Pixel coordinate grounding data
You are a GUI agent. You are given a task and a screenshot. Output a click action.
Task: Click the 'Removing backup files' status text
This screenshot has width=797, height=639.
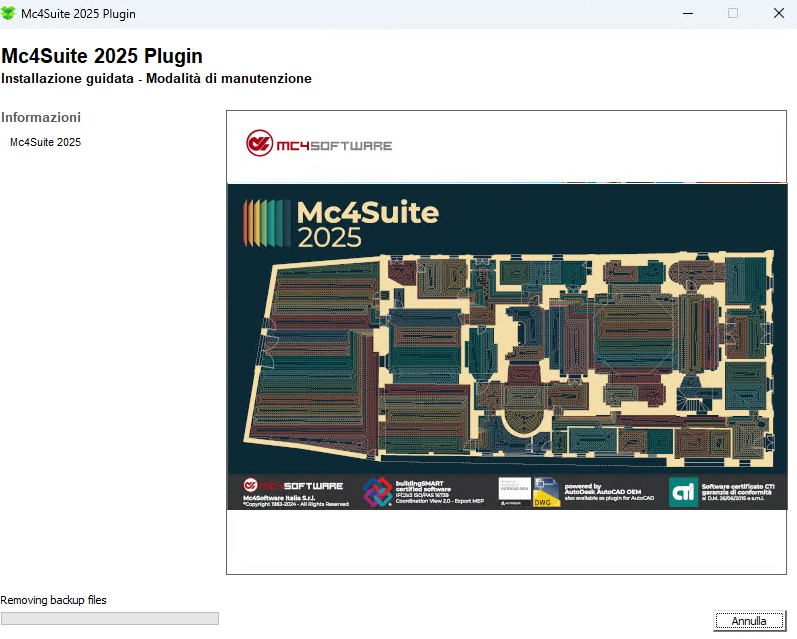(x=53, y=600)
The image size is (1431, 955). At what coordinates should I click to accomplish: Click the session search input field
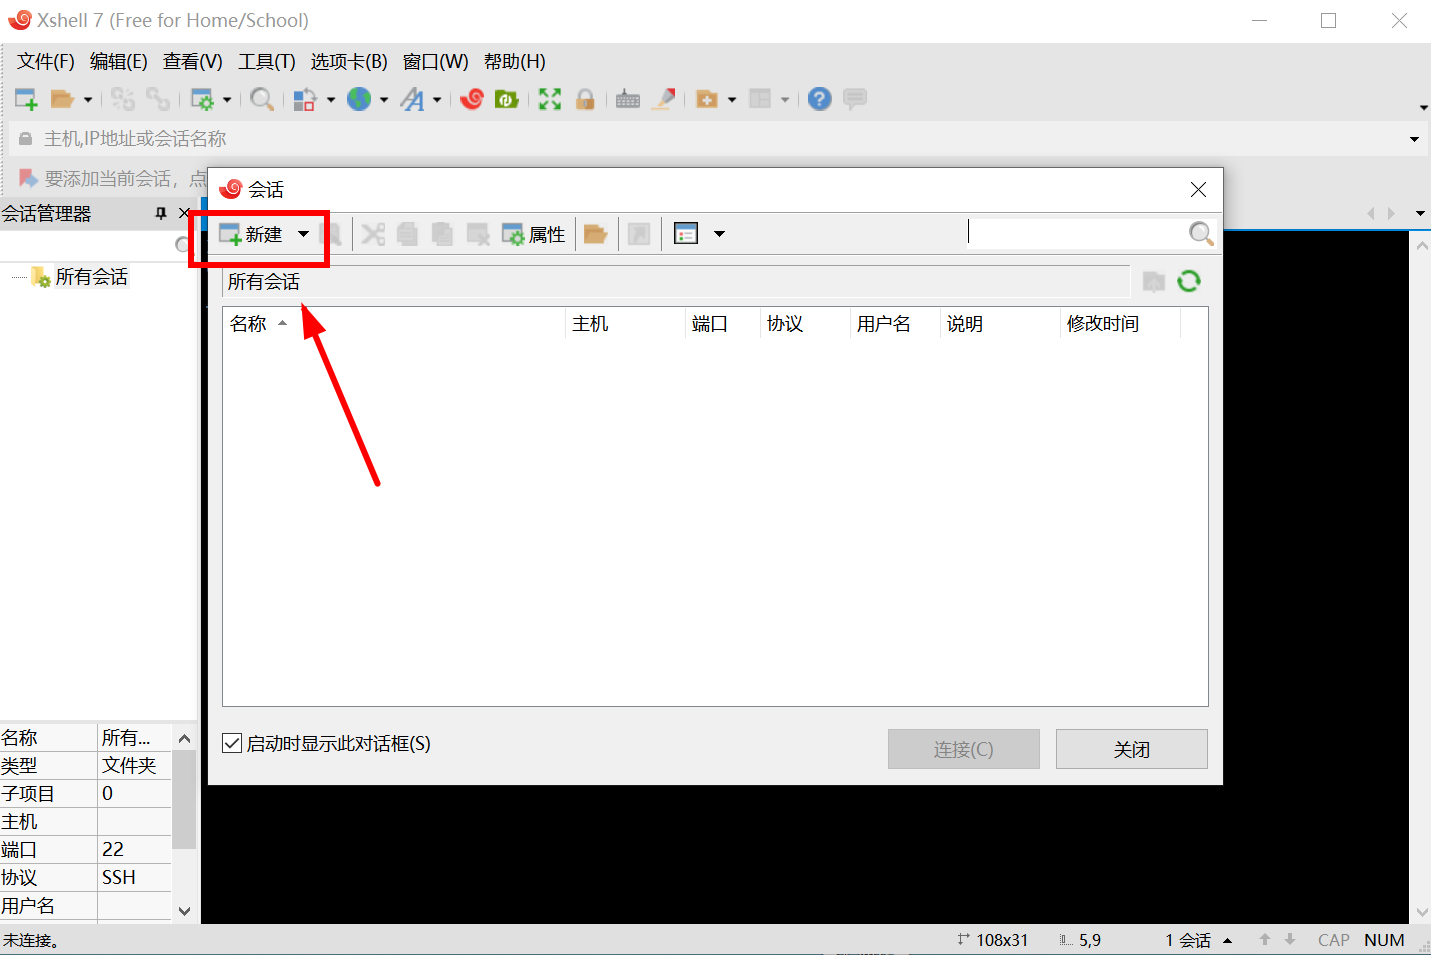tap(1076, 233)
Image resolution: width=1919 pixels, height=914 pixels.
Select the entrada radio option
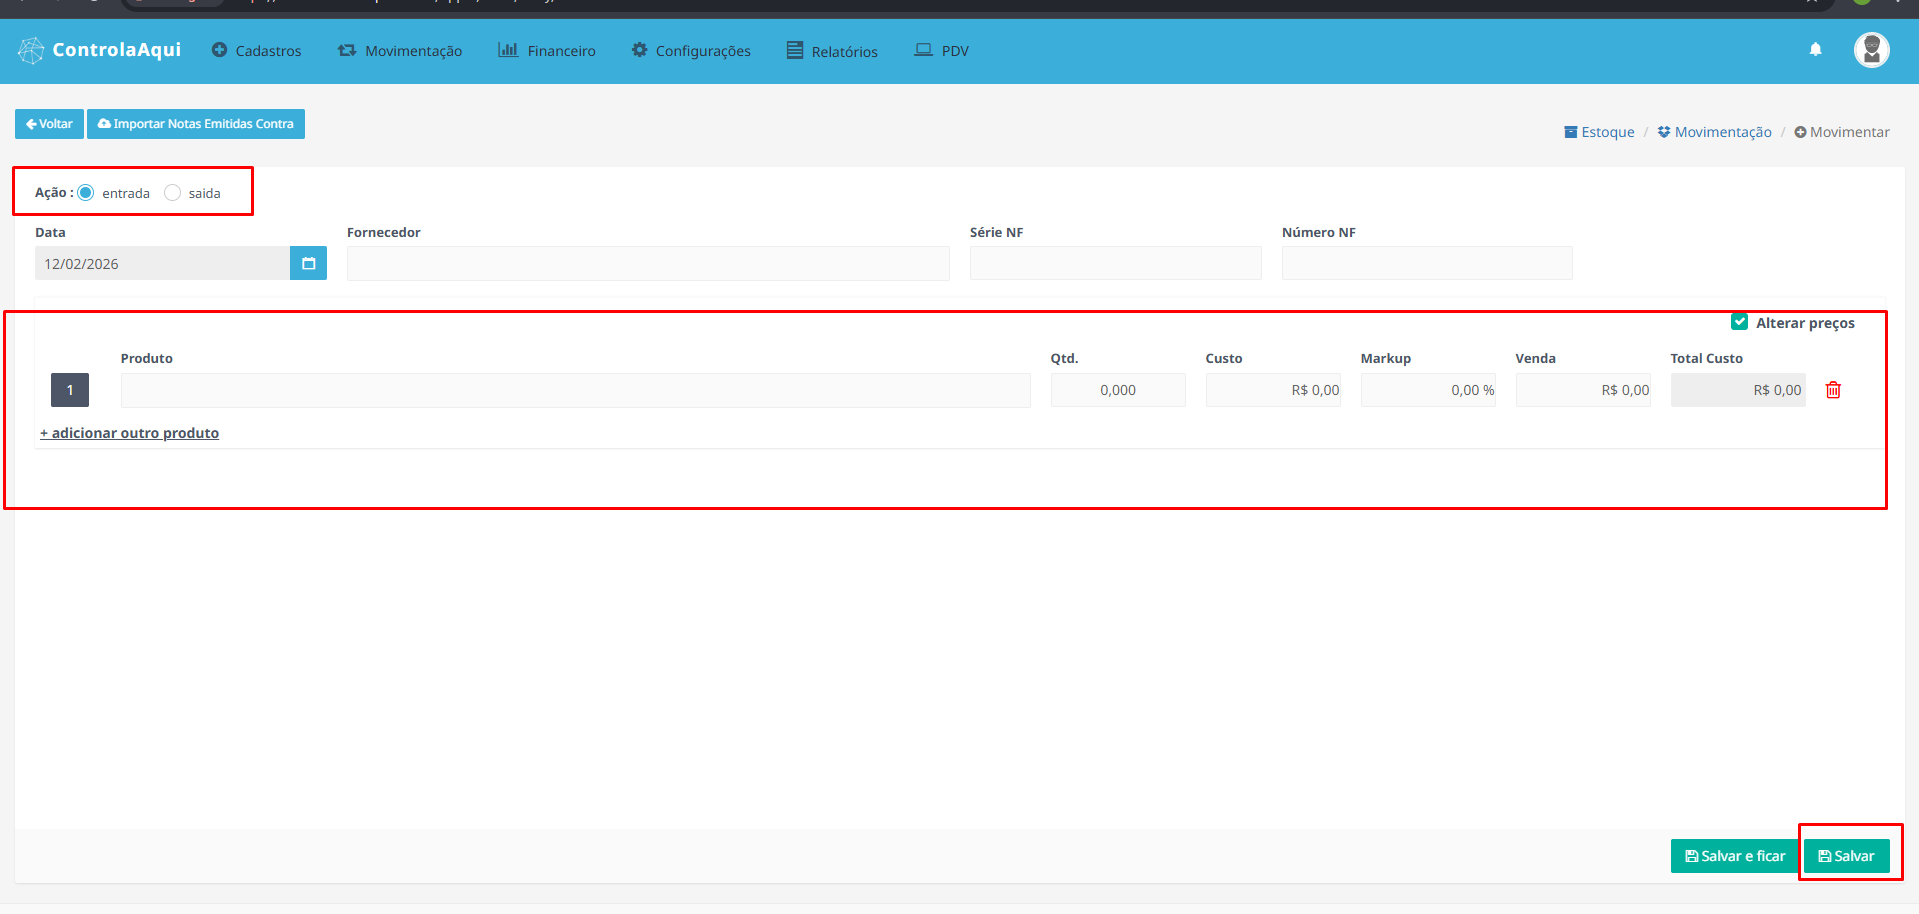point(86,193)
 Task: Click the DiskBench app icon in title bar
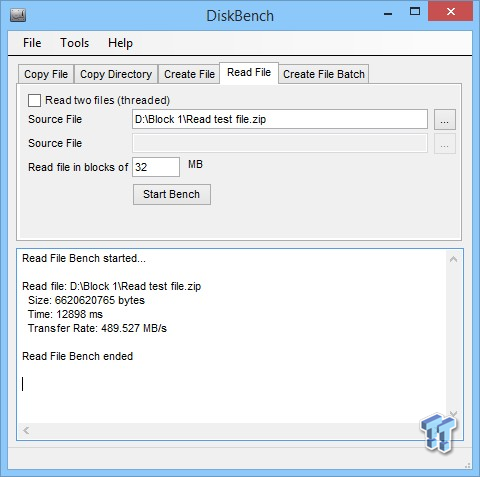(x=18, y=15)
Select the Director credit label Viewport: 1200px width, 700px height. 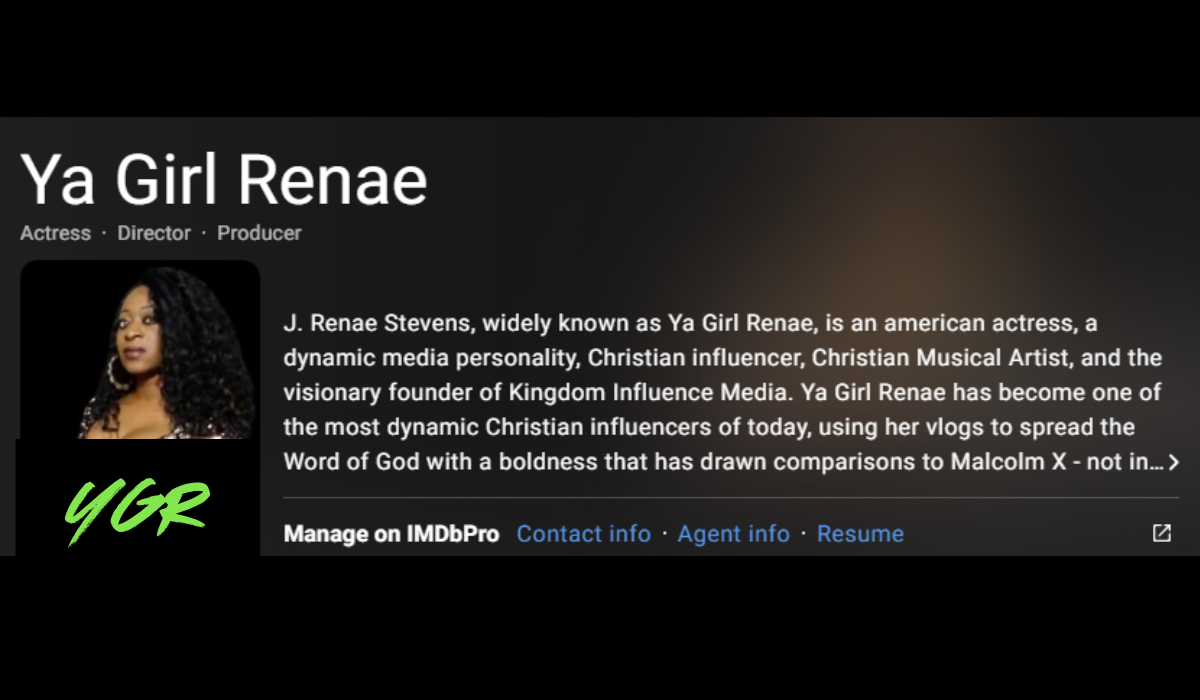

• _Task statement_: Reproduce all of the data exactly, omitting each picture it holds.

• _Solution to this exercise_:
You are a GUI agent. You are given a task and a screenshot. Output a click action.
Task: Click the 'Removing backup files' status text
This screenshot has width=797, height=639.
(x=53, y=600)
The image size is (1431, 955). At what coordinates should I click to accomplish: Click the session search input field
tap(1076, 233)
Image resolution: width=1919 pixels, height=914 pixels.
Select the entrada radio option
point(86,193)
 Task: Click the DiskBench app icon in title bar
(x=18, y=15)
Select the Director credit label Viewport: 1200px width, 700px height. 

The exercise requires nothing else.